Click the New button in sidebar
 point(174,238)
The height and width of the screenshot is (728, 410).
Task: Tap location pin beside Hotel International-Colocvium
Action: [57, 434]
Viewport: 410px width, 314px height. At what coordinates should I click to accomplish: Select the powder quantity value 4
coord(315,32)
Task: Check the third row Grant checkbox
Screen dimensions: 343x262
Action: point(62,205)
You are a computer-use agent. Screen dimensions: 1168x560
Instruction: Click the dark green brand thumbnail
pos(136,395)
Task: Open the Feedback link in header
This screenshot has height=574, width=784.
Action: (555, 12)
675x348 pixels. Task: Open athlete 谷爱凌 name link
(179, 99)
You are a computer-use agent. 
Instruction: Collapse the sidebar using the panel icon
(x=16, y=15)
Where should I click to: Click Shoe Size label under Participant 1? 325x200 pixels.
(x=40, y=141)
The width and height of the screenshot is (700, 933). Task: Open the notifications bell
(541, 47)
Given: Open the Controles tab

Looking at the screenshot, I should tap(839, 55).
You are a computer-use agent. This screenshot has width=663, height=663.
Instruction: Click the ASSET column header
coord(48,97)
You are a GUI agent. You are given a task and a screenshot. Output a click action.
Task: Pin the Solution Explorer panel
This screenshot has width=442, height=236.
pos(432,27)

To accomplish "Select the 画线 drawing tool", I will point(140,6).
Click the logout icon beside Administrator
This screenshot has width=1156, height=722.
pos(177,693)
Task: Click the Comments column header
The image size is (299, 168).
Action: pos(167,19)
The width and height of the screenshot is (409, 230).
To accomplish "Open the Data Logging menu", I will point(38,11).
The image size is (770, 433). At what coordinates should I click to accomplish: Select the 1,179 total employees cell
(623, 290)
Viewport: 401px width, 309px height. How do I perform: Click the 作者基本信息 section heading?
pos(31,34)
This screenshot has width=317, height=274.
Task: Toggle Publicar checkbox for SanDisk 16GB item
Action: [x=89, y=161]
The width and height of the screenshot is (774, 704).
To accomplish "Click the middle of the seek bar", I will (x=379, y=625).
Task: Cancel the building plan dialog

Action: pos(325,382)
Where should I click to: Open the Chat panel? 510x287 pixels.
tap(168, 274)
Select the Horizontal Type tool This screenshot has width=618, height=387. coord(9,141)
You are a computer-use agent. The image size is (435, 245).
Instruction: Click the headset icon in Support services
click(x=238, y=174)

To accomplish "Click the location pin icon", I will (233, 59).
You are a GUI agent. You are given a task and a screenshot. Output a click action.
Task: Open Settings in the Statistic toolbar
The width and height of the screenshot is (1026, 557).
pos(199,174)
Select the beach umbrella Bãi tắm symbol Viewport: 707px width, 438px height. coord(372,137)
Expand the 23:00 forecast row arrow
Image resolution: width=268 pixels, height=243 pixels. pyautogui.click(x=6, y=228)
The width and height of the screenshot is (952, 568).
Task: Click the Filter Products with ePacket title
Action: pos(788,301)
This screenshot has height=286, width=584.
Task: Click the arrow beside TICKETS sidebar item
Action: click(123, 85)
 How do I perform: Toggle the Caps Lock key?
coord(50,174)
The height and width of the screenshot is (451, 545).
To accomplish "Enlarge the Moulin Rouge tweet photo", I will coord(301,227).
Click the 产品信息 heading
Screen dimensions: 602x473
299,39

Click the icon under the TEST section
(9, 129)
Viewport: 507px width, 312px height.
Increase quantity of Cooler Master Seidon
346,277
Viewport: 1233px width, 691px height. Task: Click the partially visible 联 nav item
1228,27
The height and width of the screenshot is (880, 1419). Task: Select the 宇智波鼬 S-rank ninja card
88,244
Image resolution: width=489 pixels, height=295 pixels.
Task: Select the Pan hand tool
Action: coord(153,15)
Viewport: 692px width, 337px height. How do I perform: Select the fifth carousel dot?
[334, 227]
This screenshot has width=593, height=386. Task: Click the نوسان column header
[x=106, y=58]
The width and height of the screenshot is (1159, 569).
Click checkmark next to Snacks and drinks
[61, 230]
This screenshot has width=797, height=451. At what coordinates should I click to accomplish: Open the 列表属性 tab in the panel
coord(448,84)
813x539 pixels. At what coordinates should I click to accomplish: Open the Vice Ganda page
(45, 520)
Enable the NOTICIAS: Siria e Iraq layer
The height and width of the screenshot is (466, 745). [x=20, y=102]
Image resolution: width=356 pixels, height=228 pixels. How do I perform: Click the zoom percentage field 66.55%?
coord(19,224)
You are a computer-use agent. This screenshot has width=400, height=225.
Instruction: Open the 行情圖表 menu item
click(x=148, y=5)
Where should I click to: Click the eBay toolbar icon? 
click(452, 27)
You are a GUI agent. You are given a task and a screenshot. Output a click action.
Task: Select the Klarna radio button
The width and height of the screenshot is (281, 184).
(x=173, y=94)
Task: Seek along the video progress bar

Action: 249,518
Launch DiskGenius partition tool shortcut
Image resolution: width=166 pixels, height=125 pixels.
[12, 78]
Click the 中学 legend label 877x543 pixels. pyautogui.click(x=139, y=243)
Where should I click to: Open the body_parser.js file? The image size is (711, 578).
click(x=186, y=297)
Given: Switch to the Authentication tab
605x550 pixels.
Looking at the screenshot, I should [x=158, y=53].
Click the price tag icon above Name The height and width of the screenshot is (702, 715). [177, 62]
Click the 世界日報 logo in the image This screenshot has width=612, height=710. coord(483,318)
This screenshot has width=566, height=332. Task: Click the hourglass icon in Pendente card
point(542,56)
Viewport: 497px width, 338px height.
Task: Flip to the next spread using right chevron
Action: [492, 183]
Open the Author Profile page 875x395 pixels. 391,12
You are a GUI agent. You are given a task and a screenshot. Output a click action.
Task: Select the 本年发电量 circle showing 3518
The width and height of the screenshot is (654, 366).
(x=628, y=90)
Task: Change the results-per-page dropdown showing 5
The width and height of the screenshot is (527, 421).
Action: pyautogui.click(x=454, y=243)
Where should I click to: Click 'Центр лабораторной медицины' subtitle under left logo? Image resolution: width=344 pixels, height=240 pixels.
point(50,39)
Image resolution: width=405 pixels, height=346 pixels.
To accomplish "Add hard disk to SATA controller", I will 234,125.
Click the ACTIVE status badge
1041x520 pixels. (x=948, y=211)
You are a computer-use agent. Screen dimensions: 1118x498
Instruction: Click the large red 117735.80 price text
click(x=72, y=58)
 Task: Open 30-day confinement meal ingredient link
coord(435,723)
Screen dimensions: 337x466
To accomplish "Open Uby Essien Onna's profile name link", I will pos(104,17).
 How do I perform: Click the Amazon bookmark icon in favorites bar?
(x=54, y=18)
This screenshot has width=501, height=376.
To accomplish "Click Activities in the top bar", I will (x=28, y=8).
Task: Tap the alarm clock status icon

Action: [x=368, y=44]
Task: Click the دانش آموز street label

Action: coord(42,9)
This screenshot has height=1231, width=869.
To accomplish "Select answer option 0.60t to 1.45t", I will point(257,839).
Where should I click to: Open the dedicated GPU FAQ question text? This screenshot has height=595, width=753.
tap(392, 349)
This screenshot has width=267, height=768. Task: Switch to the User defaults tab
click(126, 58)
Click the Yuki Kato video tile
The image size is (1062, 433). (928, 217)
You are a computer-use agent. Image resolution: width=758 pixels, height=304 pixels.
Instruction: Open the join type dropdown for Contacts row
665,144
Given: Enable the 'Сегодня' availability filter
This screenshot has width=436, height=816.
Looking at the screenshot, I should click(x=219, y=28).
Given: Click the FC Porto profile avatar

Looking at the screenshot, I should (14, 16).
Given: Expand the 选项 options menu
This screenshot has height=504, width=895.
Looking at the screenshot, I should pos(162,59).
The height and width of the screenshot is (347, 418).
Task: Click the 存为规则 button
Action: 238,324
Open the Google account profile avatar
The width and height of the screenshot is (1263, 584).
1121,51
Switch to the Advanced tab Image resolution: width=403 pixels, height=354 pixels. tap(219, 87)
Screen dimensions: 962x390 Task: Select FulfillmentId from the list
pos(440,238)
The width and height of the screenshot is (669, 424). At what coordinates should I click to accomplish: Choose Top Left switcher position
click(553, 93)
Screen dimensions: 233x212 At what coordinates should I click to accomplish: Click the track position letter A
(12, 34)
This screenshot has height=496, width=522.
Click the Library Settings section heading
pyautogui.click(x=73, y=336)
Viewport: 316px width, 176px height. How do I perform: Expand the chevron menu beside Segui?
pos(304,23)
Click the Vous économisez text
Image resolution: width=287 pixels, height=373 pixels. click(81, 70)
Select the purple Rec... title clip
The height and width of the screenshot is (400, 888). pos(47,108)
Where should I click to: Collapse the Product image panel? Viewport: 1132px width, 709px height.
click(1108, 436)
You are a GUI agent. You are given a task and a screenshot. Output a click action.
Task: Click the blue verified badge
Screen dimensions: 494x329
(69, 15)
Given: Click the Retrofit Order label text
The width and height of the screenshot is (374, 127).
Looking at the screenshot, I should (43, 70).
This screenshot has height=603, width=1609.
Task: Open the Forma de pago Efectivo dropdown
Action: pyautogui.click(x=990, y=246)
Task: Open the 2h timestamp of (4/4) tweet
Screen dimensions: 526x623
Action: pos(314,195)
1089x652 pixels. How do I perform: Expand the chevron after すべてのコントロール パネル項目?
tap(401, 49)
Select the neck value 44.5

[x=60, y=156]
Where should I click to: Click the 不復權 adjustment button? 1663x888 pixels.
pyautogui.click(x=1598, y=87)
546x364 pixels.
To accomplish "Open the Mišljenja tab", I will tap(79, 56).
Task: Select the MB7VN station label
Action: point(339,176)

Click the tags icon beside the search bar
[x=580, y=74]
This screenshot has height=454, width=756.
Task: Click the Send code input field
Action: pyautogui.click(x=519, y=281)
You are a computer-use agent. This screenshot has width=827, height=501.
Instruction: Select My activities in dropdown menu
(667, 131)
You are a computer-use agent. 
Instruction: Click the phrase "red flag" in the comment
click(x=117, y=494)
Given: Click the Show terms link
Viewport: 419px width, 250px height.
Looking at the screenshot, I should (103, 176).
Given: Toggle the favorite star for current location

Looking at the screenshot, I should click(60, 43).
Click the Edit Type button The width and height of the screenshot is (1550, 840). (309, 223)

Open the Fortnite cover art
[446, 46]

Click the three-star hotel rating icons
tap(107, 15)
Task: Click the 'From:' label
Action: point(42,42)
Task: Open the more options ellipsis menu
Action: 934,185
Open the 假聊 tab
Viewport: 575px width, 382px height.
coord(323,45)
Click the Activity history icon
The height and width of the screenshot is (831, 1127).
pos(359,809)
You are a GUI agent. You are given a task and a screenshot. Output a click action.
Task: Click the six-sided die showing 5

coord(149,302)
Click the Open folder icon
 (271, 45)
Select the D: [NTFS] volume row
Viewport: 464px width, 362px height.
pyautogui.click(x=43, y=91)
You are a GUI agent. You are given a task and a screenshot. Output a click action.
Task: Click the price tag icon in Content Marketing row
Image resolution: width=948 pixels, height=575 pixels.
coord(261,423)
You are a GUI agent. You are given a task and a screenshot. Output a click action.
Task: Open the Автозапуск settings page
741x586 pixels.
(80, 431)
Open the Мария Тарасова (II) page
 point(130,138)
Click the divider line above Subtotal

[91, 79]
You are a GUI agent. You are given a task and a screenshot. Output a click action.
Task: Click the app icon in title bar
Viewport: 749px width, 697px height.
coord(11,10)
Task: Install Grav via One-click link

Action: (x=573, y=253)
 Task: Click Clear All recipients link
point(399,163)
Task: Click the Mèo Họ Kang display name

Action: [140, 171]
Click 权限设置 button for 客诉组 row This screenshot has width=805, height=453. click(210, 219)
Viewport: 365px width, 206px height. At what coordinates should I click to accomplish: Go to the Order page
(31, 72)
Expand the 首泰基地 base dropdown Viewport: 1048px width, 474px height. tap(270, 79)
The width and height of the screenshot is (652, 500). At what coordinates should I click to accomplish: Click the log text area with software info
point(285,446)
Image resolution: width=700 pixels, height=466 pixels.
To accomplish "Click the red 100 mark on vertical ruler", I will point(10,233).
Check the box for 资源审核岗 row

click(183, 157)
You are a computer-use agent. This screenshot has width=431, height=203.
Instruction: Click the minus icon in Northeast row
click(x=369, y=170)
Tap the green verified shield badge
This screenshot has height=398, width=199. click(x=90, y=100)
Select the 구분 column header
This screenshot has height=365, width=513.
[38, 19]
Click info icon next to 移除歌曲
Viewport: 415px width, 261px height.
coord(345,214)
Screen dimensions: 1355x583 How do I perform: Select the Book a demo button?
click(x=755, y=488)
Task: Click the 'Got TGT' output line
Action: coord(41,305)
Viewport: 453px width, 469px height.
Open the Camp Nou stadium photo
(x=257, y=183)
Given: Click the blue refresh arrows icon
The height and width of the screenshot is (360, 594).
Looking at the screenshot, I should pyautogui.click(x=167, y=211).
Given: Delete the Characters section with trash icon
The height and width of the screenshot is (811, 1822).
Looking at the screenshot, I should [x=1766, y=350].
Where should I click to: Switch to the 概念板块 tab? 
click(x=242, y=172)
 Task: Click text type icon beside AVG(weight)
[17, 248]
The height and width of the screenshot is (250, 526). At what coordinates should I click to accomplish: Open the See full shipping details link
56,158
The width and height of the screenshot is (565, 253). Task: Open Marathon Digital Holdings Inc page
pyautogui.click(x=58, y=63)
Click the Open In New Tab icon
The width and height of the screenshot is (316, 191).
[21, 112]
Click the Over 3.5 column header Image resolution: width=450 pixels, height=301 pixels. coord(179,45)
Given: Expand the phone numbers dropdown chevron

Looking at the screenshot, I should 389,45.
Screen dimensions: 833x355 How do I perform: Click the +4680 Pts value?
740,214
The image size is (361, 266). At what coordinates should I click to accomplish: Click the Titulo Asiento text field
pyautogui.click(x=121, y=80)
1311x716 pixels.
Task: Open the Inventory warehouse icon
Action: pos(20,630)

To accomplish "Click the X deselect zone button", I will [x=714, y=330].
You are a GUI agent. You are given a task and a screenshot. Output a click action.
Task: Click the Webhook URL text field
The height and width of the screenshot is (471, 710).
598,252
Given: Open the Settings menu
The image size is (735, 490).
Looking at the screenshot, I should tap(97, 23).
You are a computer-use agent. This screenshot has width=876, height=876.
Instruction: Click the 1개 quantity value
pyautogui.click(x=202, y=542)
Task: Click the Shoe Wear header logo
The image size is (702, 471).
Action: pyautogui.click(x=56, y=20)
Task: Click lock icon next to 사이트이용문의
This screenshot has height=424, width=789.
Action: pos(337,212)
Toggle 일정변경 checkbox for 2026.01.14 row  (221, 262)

**Brief**
In the lines above, spot each one that contains the word "blue" and copy it.

**Answer space**
Task: Click the blue verified badge
Given: Click the blue refresh arrows icon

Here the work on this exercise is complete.